ER/PR阳性和阴性乳腺癌的定量蛋白质组学和生物信息学比较研究

目的:建立雌/孕激素受体(ER/PR)阴性和阳性乳腺癌的蛋白质表达谱,寻找ER/PR阴性和阳性乳腺癌中差异表达蛋白,为乳腺癌患者提供新的预后预测指标和治疗新靶点。方法:应用蛋白质组学i TRAQ技术建立ER/PR阳性和阴性乳腺癌的蛋白质差异表达谱,鉴定两组乳腺癌的差异表达蛋白,对部分差异表达蛋白进行生物信息学分析,包括蛋白功能注释和分类GO分析和KEGG通路分析。结果:应用i TRAQ蛋白质组学技术对乳腺癌组织进行了蛋白组学分析,鉴定出ER/PR阳性和阴性组间有差异表达的蛋白4999种,以ER/PR阳性:ER/PR阴性≥3为上调标准,确定ER/PR阳性组上调蛋白101种。以ER/PR阳性:ER/PR阴性≤0.5为下调标准,ER/PR阳性组下调蛋白122种。GO分析结果显示ER/PR受体阴性和阳性乳腺癌的差异表达蛋白的分子功能、生物过程、细胞定位较为复杂,并且在上调蛋白和下调蛋白上存在分布差异。KEGG通路分析发现部分差异表达蛋白涉及201条信号通路。结论:ER/PR阳性和阴性乳腺癌间存在差异表达蛋白,这些蛋白涉及复杂的分子功能、生物过程和信号通路。

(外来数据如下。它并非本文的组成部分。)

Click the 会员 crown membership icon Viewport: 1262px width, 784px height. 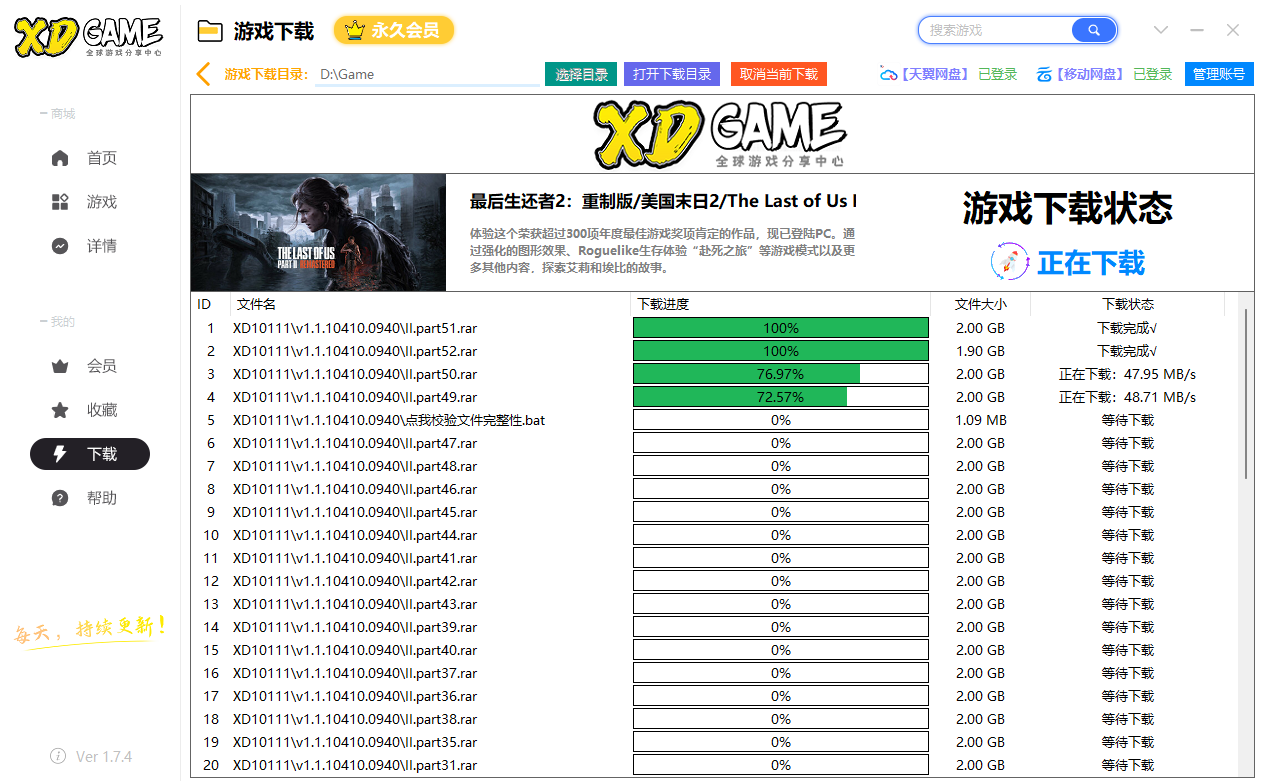pos(60,366)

Comparative Quantitative Proteomic and Bioinformatics Study on ER/PR Positive and Negative Breast Cancer

Objective:To establish differentially expressed proteins profiles for ER/PR negative and positive breast cancer and provide new prognostic markers and therapeutic targets for patients with ER/PR positive breast cancer.Methods:By proteomic iTRAQ technology, ER/PR positive and negative breast cancer protein expression profiles was established, differences of protein expression were identified and parts of differential expression protein by bioinformatics analysis, including protein function annotation and GO classification analysis and KEGG pathway analysis.Results:iTRAQ proteomic analysis of breast cancer tissue with identified ER/PR positive and negative groups showed 4999 differentially expressed protein. While Ratio of ER/PR(+) /ER/PR (-) was higher than or equal to 3 for standard cut, 101 up-regulated proteins in ER/PR positive group were identified. In ER/PR(+)/ER/PR (-) less than or equal to 0.5 for standard cut, 122 down-regulated proteins were identified in ER/PR positive group. The results of GO analysis showed that the cellular composition, molecular function, biological process of differentially expressed proteins were complex between ER/PR positive and negative breast cancer, and there were differences in the distribution of up-regulated proteins and down-regulation of proteins. KEGG pathway analysis showed that differentially expressed proteins involved in 201 signal pathways.Conclusion:There were differentially expressed proteins between ER/PR positive and negative breast cancer, which involved complex molecular function, biological process and signaling pathway.